A M. le Comte Maret directeur général des vivres

Au quartier général de Saint-Sever, le 27 février à minuit

Monsieur le Comte

Le 25 à midi les anglais parurent sur les hauteurs qui dominent Orthés au midi sur la rive gauche du gave. Le pont fut à peu près détruit et l'armée prit position sur les hauteurs au nord de la ville et sur la route de Peyrehorade. Pendant ce temps on se tiraillait d'un bord à l'autre de la rivière, les anglais jetterent des obus sur nos colonnes et nous firent peu de mal.

Vers le soir je reçus ordre de me rendre sur les hauteurs d'Orthez. J'y passai deux jours à attendre les évènements et de nouveaux ordres, et je revins passer la nuit en ville. Du produit des fabrications de Pau, de Peyrehorade et d’Orthez, l’armée reçut le 25 ou dans la nuit du 25 au 26 du pain jusqu’au 28. Quelques divisions même furent fournies jusqu’au 2 mars.

L’armée reçut aussi du sel, des légumes et surtout du riz pour plusieurs jours. L’eau de vie abondait également, malheureusement on fut forcé de distribuer toute la nuit. Des soldats ivres mirent du désordre dans les distributions.

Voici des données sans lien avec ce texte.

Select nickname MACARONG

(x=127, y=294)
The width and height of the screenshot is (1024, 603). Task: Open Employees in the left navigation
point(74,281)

La garde un officier de gendarmerie ne purent empêcher un peu de pillage ; quelques barriques d'eau de vie furent enfoncées, quelques balles de riz et de légumes furent pillées. L'ordre ne fut rétablit qu'au jour. Le commissaire des guerres de la place avait fait de vains efforts pour faire cesser les distributions. Je n'avais pas été plus heureux.

Le 26 au matin il restait encore en magasin quelques farines des légumes et 25 à 30 pièces d'eau de vie, et comme je vous l’ai dit l'armée était servie jusqu'au 28 du courant et au 2 mars. Dès le matin je reçus ordre de suivre l'Intendant général qui se rendait sur les hauteurs d'Orthez au quartier général de M. Le maréchal pour y prendre ses ordres. Nous partîmes pour Saint-Sever où nous sommes arrivés hier au soir.

A mon arrivée ici, j'ai du m'occuper de faire fabriquer par tous les moyens possibles pour envoyer des secours à l'armée. En employant ici une vingtaine de petits fours bourgeois et avec le nombreux personnel en sous employés que l'armée avait mis à ma disposition, j'espère parvenir à faire cuire à St-Sever 20 et peut-être 25 milles rations par 24 heures. Mont-de-Marsan nous donnera dix milles rations au moins, Aire et Grenade a peu prés autant. Hagetmau que j’ai exploré en passant doit nous donner 6000 rations. Des farines ont été distribuées partout. Les fabrications s'organisent et me donneront non pas le complément du besoin, mais au déla de ce que nous espérions.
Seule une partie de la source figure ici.